* _The records_
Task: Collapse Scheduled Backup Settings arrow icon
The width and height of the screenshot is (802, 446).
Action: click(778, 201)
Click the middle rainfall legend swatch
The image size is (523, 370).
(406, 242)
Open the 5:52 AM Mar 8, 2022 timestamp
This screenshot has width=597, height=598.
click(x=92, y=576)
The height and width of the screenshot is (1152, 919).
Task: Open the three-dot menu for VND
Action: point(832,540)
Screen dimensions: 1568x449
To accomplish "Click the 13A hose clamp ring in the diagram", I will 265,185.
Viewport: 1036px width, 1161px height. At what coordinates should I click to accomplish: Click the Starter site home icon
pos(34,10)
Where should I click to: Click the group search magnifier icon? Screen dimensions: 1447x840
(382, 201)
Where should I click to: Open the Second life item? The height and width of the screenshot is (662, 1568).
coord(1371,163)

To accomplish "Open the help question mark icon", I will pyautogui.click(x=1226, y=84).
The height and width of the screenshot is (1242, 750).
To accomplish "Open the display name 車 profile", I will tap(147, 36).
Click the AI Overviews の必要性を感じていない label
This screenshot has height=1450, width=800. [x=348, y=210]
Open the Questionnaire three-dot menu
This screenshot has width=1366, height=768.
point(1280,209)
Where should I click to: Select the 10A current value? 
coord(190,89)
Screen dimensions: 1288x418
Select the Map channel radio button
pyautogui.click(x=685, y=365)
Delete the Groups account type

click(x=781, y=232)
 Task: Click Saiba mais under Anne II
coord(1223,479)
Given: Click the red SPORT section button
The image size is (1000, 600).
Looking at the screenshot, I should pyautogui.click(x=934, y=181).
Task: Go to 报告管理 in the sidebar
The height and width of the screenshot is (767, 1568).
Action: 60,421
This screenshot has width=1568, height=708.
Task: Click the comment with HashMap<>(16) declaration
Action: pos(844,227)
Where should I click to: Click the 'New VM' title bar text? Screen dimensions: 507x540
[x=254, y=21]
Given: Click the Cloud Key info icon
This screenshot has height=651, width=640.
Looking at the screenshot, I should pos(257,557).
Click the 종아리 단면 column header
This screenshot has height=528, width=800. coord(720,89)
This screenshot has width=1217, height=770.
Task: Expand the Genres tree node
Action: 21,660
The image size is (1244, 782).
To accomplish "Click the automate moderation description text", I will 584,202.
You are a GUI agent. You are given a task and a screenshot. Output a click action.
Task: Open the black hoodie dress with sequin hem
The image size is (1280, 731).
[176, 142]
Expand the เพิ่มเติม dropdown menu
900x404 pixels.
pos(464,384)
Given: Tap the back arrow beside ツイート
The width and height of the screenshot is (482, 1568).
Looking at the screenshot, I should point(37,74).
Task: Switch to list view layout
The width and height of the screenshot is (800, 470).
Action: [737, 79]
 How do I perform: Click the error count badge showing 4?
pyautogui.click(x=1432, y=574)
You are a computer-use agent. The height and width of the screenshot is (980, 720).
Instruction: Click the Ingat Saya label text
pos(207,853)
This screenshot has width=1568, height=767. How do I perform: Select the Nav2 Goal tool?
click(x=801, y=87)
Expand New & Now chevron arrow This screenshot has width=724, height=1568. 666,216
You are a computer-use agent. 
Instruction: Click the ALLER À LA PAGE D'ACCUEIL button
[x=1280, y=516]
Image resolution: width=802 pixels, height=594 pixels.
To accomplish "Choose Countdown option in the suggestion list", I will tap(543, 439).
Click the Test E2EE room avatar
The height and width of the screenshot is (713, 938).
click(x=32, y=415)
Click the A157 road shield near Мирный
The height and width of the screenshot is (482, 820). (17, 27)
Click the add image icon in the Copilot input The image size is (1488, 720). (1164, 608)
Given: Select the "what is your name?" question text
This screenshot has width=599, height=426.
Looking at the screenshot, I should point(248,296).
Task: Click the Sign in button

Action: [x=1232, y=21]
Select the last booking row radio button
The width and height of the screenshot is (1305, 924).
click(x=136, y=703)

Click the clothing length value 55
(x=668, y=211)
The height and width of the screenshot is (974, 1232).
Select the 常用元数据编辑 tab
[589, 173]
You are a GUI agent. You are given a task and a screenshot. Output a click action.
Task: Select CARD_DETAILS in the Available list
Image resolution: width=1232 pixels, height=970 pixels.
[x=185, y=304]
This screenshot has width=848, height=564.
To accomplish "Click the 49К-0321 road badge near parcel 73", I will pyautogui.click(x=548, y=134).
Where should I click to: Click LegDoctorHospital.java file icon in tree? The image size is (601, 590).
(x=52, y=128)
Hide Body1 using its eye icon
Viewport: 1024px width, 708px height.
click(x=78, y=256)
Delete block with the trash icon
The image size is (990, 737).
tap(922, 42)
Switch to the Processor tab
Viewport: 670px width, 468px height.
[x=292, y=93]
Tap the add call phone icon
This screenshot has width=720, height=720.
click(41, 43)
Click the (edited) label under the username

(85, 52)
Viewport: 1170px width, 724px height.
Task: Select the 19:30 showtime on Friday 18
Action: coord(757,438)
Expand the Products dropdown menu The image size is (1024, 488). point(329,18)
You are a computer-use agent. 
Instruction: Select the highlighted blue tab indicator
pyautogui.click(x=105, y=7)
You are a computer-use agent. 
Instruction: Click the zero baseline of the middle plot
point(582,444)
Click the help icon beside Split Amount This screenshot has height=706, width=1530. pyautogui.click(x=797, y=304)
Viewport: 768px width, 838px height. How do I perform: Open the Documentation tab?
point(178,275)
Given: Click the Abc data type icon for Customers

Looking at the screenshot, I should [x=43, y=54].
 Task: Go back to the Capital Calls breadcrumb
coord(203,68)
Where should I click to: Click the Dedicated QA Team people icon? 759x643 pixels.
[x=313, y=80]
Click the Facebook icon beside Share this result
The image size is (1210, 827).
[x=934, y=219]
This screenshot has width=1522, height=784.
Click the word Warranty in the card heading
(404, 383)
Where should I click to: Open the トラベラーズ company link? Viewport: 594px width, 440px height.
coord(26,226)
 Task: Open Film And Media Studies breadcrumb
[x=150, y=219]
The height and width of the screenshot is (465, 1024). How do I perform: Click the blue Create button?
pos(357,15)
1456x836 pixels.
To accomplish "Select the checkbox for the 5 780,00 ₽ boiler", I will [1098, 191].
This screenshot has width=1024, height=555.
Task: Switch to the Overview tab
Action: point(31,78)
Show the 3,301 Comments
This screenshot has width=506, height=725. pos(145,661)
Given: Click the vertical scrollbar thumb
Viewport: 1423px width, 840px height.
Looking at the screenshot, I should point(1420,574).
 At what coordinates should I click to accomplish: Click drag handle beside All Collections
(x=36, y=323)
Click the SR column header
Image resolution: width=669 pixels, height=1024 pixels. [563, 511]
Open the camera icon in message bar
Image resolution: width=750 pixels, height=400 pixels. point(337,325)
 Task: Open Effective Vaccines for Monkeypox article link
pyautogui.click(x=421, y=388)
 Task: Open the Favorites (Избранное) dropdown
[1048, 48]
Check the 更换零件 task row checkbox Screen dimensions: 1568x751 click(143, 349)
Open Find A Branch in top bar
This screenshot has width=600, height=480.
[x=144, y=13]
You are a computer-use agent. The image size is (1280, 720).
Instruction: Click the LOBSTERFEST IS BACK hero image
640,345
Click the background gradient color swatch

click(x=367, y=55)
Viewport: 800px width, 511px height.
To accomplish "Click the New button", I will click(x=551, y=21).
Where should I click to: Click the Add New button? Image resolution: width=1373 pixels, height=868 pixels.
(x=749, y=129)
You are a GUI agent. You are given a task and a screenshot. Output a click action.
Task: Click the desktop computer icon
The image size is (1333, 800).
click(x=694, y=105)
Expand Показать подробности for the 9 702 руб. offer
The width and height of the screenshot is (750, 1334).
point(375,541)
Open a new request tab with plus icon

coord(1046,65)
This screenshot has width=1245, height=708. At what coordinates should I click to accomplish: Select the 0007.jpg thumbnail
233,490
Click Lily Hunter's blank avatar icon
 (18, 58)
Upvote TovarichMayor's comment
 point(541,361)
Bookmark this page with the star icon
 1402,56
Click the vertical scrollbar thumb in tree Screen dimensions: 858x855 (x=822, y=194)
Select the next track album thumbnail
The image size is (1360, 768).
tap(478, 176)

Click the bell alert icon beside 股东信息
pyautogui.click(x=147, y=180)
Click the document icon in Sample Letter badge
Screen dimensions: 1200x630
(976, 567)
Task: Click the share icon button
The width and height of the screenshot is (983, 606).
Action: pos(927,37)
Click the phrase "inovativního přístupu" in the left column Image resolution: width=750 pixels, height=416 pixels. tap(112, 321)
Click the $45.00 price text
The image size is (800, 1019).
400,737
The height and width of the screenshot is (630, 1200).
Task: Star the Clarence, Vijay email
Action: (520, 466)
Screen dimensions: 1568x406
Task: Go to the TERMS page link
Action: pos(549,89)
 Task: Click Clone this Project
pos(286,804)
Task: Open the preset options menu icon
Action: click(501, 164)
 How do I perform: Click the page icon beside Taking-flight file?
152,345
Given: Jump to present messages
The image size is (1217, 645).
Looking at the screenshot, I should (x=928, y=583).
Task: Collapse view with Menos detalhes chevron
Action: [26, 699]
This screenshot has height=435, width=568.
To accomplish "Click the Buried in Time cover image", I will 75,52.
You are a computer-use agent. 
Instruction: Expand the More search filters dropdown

* _Problem statement_
Print, without alteration, only the lines above between the one holding "Given: Jump to present messages" and the one holding "This screenshot has height=435, width=568.", inclusive.

* _Expected answer_
Given: Jump to present messages
The image size is (1217, 645).
Looking at the screenshot, I should (x=928, y=583).
Task: Collapse view with Menos detalhes chevron
Action: [26, 699]
This screenshot has height=435, width=568.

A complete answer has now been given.